:: EXERCISE ::
In the records below, count every line that contains the word "computer" and report only the total.
<<<<
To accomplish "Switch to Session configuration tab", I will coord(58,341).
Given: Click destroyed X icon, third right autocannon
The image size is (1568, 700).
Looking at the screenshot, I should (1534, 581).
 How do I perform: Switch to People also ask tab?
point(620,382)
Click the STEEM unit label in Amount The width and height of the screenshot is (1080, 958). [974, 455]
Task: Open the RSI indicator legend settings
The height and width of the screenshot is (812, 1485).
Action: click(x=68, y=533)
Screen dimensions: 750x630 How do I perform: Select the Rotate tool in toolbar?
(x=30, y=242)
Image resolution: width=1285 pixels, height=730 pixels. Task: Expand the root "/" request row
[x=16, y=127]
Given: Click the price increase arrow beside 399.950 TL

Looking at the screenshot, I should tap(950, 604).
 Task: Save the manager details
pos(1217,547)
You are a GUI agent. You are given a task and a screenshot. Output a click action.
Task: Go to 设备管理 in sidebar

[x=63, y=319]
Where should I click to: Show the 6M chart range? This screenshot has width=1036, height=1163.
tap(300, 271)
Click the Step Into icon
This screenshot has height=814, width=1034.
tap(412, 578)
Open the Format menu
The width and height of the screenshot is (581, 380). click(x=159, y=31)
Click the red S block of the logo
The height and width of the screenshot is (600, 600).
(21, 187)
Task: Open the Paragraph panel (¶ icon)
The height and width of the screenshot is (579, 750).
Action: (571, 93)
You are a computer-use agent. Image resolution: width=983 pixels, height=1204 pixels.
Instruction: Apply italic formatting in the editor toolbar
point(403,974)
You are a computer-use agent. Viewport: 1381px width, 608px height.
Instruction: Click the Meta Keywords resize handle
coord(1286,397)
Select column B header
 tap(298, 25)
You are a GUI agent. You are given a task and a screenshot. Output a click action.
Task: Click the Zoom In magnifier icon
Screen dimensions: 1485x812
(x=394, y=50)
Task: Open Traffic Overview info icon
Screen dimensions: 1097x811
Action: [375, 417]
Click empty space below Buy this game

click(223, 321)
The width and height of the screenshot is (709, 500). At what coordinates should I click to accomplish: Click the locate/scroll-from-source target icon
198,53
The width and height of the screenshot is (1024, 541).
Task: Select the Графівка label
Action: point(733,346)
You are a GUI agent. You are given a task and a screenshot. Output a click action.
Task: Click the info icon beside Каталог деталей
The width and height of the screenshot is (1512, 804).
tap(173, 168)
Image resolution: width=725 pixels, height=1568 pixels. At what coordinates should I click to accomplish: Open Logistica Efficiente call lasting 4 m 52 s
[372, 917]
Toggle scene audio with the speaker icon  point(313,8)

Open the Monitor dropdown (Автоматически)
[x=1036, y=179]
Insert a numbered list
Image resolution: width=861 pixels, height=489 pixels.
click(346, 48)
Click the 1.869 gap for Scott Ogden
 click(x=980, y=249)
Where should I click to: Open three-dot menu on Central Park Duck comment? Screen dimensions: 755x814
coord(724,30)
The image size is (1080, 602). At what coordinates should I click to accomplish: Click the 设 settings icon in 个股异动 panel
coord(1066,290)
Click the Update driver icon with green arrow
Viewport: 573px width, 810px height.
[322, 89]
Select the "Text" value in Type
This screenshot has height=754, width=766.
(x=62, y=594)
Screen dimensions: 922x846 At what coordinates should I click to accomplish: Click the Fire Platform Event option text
>>>>
:: TASK OUTPUT ::
2